Protect your vehicle by carrying out these 10 essential steps before you put pedal to the metal after long-term car storage. These simple checks could prevent major issues and costly repairs down the road.
Take a look under the car for any signs of leakage which may have occurred during storage. Seals, fittings, and connections can perish over time causing fluids to leak.
Pest damage can be a risk during car storage, depending greatly on where you keep the vehicle. Check the car over to make sure no creatures have taken up residence while it's been out of action. Wires and seals are tasty fodder for critters who can quickly wreak havoc throughout the car's systems.
3. Exhaust pipe
If you secured the exhaust pipe with a rag or steel wool before storing the car to keep pests out remove the plug.
Measure the battery charge level. If it's not at full capacity attach to a charger and ensure it is topped up before returning it under the hood.
5. Engine oil
Check and top up the oil if needed. Replace with new if the oil is getting old (over 6 months)
Test the tyre pressure even if you made sure they were pumped up before the car was put away as tyres often lose pressure during long periods of inactivity. Reinflate to the recommended PSI.
Review the coolant, power steering and fuel levels and top up where needed.

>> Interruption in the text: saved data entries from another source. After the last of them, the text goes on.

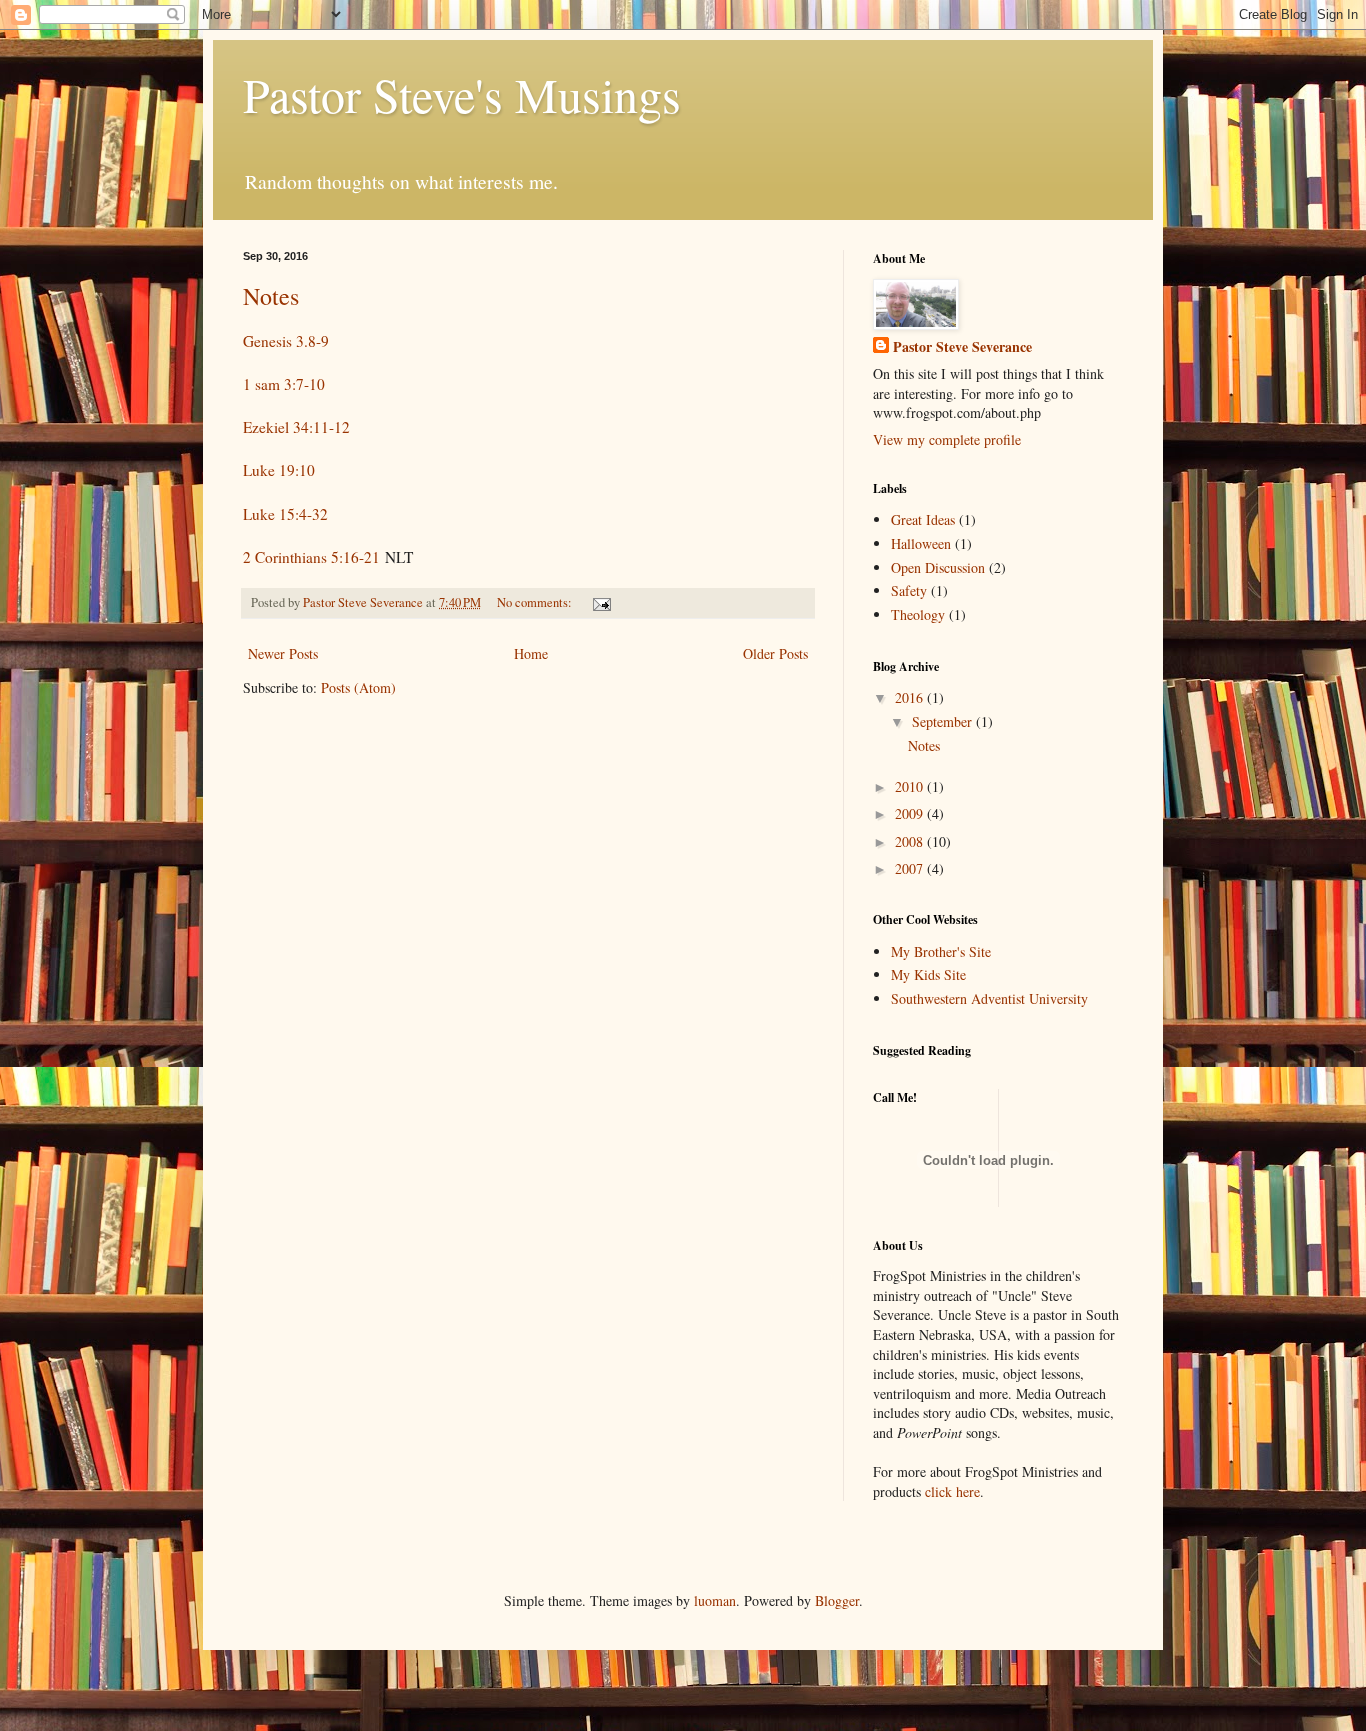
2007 (911, 868)
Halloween (921, 543)
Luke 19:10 (279, 470)
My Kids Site (928, 974)
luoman (715, 1600)
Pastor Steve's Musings (462, 94)
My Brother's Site (941, 951)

Test the brake operation. Make sure the brakes move freely on and off.
The rubber in wiper blades can degrade over long storage or in extreme temperatures make sure they are in working order, and replace if not.

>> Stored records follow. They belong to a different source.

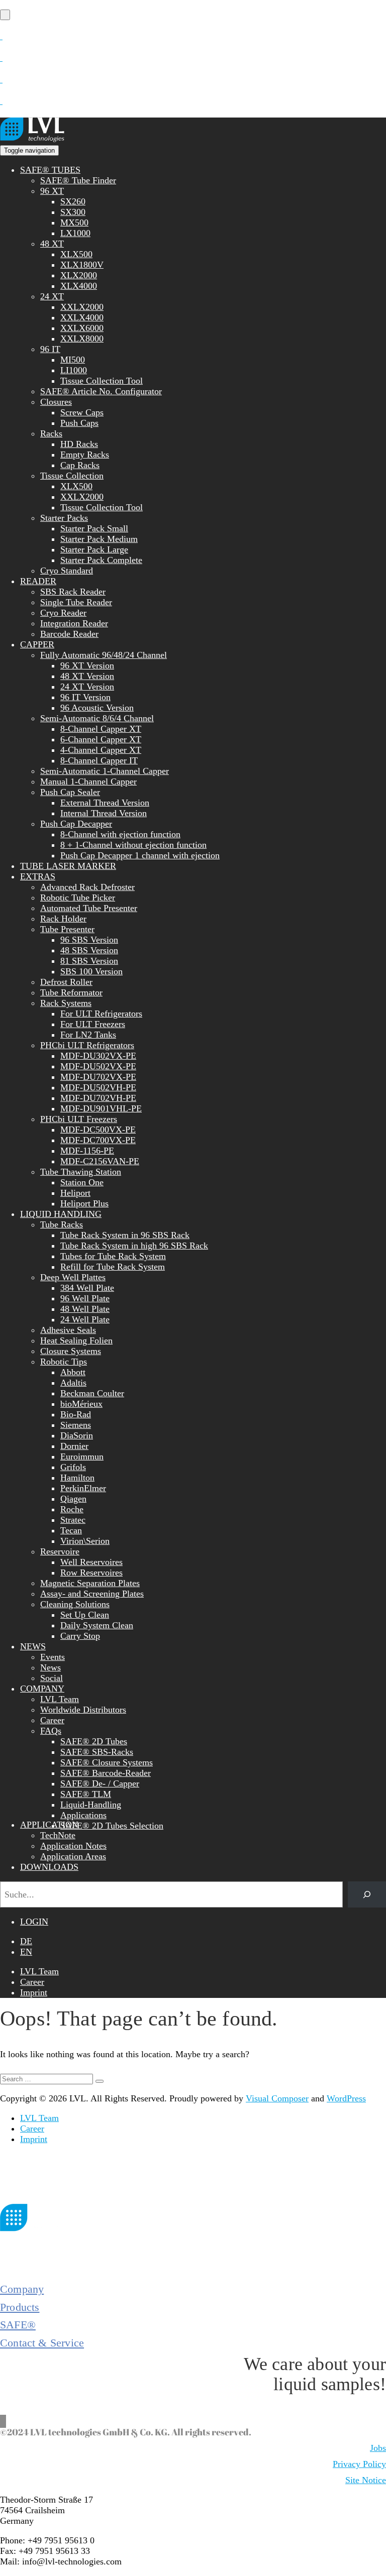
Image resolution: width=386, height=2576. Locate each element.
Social (51, 1678)
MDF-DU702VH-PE (98, 1098)
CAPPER (37, 644)
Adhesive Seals (68, 1330)
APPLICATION (49, 1825)
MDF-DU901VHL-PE (101, 1108)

Start the car up and idle for a while to let the fuel circulate. It could sound quite rough for the first few minutes, just remember it's been out of action for a while. Once you hit the road go easy for the first few drives.
Booking the car in for a service fairly soon after you take it out of long term storage is a smart measure to avoid potential issues. Ask your mechanic to give the vehicle a thorough review to ensure everything is working as it should.